Mr Lien added that SA also paid closer attention to the details. For example, it upgraded the attire of race officials so that they could stay cool while officiating in the hot sun, and ensured that they had higher quality meals. 

Athletes also mentioned that they were asked what time in the day they would prefer their races to be, so that they could run in ideal weather conditions. 

"It's really about performance improvements in the hundreths of a second… Improvements in small ways," Mr Lien said. 

POSITIVE START, BUT REAL TEST LIES IN THE YEARS AHEAD 

More work lies ahead should Singapore's athletics team want to build on their triumphs in Hanoi. His sights are set on the 2029 SEA Games, which would be again held in Singapore. 

Mr Lien said that a "programmatic approach" of identifying talent at schools will be the key to ensuring strong performances seven years from now. 

"The question is, how do we get a much bigger funnel and improve these opportunities for teachers to pull the kid in and have the chance for the kid to compete?" he said.

Complete the following:
1. Answer these questions using the passage on Singapore athletics.
(a) What did SA upgrade for race officials, and for what purpose?
(b) What were athletes asked about the timing of their races?
(c) What approach did Mr Lien call the key to strong performances seven years from now?
2. Translate this sentence from the passage on Singapore athletics into Spanish: "Mr Lien said that a "programmatic approach" of identifying talent at schools will be the key to ensuring strong performances seven years from now."
3. Reproduce, word for word, the part of the passage on Singapore athletics that opens with the words containing "Mr Lien added" and closes with "ideal weather conditions.".

Data listing:
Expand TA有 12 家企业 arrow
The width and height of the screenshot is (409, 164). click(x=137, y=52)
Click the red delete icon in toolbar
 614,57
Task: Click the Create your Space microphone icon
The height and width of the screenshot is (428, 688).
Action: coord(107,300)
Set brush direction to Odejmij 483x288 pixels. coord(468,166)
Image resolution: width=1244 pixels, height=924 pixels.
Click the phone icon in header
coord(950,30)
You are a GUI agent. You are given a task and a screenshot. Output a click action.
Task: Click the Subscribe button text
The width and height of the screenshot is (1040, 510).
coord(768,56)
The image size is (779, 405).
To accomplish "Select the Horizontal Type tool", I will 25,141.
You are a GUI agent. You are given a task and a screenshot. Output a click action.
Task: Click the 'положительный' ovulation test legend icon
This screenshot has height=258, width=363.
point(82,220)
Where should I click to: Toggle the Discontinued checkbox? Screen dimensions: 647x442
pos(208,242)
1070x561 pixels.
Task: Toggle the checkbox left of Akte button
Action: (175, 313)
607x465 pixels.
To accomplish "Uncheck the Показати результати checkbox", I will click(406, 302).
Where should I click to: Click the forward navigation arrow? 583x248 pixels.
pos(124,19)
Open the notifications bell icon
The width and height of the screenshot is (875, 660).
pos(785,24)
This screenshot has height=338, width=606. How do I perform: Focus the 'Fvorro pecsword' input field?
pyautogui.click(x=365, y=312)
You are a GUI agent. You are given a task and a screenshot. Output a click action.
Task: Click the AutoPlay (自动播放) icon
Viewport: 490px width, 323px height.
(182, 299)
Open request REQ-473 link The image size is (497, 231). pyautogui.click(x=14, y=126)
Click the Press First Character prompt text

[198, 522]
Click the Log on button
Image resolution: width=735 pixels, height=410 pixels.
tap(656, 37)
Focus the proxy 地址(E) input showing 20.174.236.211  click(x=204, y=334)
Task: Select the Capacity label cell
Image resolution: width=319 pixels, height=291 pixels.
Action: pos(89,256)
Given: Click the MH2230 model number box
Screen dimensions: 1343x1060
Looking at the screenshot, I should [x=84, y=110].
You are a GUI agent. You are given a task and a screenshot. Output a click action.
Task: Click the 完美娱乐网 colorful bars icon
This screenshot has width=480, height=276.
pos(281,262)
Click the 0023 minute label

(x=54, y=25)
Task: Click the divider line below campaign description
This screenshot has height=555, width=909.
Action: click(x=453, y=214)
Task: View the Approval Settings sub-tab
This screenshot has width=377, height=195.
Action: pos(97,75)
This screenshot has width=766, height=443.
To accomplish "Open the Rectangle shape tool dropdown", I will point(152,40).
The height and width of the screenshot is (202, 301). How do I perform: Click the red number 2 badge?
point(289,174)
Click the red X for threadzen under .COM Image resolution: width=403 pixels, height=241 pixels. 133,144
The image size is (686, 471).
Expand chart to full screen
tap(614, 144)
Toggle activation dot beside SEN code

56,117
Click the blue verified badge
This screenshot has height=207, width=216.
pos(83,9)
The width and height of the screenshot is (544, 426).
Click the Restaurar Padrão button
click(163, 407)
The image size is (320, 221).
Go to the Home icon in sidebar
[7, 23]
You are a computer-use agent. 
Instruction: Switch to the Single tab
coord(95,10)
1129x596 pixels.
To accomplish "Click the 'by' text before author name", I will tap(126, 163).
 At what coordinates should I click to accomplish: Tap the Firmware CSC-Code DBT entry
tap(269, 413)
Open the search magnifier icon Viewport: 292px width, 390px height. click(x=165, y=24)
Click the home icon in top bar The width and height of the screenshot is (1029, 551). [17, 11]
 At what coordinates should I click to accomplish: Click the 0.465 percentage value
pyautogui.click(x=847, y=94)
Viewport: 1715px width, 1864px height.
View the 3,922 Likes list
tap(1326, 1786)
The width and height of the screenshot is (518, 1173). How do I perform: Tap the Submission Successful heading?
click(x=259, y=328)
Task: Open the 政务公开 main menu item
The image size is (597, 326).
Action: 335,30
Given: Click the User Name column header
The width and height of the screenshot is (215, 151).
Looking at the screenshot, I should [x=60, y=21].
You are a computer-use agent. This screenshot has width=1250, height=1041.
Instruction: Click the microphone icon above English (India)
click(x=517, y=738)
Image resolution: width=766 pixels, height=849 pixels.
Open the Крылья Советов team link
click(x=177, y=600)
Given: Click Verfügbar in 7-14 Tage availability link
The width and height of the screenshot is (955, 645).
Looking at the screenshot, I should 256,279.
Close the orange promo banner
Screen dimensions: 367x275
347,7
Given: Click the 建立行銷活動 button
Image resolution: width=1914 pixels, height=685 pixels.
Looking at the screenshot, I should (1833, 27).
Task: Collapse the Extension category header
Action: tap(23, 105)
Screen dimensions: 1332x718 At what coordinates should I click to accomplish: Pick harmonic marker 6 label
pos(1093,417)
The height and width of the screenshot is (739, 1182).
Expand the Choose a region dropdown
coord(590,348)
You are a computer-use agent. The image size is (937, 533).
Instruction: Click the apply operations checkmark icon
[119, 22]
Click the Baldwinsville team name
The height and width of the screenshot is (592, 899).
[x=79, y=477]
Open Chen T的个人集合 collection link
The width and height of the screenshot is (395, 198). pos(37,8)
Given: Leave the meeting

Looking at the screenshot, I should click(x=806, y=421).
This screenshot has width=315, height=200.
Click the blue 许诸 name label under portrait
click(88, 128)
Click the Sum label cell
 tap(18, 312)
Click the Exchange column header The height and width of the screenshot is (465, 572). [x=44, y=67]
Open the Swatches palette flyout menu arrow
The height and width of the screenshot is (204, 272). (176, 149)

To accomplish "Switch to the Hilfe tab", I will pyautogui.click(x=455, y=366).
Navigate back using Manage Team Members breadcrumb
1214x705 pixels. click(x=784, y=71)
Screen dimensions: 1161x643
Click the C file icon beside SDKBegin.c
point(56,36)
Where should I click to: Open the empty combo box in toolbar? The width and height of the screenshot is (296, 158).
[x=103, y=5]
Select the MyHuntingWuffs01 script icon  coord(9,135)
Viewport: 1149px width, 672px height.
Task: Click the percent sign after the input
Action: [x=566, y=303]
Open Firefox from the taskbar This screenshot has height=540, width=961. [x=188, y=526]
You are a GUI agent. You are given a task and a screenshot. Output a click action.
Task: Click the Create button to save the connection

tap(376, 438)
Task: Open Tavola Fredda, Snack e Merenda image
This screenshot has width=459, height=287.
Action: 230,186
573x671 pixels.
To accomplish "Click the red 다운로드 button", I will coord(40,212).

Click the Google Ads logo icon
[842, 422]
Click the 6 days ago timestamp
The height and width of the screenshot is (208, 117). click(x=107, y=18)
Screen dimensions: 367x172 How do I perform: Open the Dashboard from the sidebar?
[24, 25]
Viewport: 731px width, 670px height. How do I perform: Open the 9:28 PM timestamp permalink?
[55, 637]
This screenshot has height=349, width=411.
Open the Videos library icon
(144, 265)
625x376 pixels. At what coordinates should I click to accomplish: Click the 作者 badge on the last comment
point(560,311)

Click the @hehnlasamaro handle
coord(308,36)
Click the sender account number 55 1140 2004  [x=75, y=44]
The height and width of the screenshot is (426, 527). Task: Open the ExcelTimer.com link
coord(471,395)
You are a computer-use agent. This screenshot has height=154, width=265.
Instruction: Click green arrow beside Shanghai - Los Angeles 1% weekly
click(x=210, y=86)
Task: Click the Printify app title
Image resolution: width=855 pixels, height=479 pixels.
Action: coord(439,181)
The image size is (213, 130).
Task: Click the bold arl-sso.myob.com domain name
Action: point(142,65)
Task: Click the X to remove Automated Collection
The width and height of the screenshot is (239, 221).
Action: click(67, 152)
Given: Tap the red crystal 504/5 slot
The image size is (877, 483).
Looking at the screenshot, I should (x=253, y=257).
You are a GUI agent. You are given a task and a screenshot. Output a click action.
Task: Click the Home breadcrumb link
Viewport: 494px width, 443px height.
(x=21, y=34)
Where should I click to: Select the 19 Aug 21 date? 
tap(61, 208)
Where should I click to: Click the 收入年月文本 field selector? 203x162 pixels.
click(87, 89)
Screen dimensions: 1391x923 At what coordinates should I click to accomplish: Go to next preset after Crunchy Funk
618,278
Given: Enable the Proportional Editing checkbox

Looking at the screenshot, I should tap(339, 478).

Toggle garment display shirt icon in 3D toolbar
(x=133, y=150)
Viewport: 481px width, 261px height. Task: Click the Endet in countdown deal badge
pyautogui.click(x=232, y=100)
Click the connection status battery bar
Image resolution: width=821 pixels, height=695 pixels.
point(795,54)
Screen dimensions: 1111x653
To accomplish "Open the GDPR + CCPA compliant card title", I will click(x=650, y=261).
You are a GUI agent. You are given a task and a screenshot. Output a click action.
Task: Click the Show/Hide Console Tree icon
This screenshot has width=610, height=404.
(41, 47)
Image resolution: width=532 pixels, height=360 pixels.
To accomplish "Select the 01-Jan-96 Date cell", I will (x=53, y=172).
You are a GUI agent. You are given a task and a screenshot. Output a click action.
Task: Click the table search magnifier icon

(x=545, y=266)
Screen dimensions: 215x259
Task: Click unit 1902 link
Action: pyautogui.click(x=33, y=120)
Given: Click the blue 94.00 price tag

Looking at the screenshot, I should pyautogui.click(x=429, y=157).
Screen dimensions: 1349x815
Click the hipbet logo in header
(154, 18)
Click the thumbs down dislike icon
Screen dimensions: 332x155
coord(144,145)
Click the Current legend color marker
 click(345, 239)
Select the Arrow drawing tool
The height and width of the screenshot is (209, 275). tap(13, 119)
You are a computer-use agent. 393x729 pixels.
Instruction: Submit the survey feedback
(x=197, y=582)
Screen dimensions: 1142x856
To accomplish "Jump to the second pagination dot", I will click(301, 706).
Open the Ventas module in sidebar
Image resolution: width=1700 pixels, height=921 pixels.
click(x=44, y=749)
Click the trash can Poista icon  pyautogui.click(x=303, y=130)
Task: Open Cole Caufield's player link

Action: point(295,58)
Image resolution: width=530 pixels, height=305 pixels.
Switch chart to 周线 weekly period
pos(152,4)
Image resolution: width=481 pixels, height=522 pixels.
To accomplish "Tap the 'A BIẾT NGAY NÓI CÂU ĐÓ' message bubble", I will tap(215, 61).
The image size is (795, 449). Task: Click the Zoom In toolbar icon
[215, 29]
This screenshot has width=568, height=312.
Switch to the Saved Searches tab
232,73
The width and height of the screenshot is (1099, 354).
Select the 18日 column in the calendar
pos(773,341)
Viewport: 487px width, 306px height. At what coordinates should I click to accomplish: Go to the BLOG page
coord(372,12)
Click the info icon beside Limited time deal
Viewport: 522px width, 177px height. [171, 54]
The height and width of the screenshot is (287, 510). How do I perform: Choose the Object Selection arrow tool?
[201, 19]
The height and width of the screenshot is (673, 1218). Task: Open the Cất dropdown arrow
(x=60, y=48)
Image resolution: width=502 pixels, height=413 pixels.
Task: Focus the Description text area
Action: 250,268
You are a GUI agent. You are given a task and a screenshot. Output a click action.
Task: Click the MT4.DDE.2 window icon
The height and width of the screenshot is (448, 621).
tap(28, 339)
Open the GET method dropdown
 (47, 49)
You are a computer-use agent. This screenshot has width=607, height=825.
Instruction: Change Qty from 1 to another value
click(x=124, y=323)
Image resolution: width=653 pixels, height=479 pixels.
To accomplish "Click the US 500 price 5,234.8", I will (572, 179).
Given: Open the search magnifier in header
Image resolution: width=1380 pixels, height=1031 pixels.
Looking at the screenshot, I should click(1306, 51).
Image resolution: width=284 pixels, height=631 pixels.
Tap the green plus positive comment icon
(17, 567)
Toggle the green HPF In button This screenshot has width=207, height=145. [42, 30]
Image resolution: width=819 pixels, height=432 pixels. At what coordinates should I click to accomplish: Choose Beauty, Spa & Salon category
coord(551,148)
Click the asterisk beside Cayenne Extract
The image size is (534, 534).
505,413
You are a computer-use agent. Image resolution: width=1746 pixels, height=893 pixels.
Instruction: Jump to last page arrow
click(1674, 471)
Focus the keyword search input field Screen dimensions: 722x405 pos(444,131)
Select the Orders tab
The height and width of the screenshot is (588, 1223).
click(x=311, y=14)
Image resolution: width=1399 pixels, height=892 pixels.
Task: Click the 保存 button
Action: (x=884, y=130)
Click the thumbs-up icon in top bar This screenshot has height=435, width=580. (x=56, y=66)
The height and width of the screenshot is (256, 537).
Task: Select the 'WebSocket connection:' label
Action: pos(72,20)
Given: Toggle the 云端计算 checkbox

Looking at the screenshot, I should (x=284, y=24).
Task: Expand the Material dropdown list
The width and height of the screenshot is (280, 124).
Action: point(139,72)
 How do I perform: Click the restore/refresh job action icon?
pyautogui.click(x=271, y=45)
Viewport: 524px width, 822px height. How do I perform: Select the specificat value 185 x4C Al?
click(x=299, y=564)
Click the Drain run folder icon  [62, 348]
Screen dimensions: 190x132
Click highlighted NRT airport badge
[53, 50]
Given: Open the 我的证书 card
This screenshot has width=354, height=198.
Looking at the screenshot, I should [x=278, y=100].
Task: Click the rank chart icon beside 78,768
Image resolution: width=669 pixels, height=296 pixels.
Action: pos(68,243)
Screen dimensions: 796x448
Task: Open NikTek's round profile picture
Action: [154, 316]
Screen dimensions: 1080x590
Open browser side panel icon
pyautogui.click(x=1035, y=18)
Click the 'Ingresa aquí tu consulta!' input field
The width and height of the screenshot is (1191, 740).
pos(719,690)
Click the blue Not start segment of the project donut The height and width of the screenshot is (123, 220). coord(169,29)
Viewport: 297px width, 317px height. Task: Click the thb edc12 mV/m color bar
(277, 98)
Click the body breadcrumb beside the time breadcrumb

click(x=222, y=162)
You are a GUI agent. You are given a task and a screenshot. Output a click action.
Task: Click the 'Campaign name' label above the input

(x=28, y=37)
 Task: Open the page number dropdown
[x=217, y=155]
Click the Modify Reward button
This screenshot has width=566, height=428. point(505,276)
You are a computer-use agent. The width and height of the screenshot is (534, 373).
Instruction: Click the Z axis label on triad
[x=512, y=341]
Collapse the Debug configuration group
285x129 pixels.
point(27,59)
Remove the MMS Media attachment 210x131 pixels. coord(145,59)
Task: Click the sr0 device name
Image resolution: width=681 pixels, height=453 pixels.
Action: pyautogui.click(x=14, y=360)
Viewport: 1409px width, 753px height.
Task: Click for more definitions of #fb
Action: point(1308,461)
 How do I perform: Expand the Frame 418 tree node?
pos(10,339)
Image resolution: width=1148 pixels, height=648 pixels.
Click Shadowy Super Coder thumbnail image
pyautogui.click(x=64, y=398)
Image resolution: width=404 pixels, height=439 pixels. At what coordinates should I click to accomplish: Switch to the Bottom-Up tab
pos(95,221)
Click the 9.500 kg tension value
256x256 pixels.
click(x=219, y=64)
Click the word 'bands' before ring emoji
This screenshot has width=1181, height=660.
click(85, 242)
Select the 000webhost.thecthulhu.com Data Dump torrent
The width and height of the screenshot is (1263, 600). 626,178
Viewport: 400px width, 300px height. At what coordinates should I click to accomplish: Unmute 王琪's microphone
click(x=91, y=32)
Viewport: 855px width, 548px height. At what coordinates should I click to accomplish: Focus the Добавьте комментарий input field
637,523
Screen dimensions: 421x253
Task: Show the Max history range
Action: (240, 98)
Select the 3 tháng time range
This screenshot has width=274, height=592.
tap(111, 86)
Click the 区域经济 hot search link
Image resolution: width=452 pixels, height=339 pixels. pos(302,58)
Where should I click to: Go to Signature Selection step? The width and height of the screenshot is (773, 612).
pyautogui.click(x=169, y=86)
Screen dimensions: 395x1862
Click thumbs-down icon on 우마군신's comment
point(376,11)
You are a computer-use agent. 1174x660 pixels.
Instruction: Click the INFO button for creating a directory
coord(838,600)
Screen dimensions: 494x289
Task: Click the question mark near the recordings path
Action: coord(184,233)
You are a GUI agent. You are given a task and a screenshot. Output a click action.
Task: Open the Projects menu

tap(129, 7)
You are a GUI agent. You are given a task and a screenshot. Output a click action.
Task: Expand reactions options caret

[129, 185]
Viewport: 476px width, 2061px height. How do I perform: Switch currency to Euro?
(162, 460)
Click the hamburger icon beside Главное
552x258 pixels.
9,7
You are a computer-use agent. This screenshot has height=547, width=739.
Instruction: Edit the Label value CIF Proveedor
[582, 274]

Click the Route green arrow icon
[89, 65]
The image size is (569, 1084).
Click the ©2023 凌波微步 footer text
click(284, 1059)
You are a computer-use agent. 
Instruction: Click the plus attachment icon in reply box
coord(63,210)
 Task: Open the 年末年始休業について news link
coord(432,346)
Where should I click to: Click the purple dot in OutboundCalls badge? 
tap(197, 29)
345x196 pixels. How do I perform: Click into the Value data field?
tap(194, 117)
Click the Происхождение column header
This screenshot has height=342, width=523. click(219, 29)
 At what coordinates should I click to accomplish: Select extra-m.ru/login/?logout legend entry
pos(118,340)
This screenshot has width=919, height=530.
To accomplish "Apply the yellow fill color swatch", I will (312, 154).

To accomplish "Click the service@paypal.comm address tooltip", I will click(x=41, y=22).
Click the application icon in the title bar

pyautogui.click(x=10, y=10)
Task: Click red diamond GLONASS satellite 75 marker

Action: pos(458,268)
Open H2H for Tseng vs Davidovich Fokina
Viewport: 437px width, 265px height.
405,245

Expected outputs:
1.
(a) SA upgraded the officials' attire so that they could stay cool while officiating in the hot sun.
(b) They were asked what time of day they would prefer their races to be, so that they could run in ideal weather conditions.
(c) A "programmatic approach" of identifying talent at schools.

2. El Sr. Lien dijo que un «enfoque programático» para identificar talento en las escuelas será la clave para asegurar buenos resultados dentro de siete años.

3.
Mr Lien added that SA also paid closer attention to the details. For example, it upgraded the attire of race officials so that they could stay cool while officiating in the hot sun, and ensured that they had higher quality meals. 

Athletes also mentioned that they were asked what time in the day they would prefer their races to be, so that they could run in ideal weather conditions.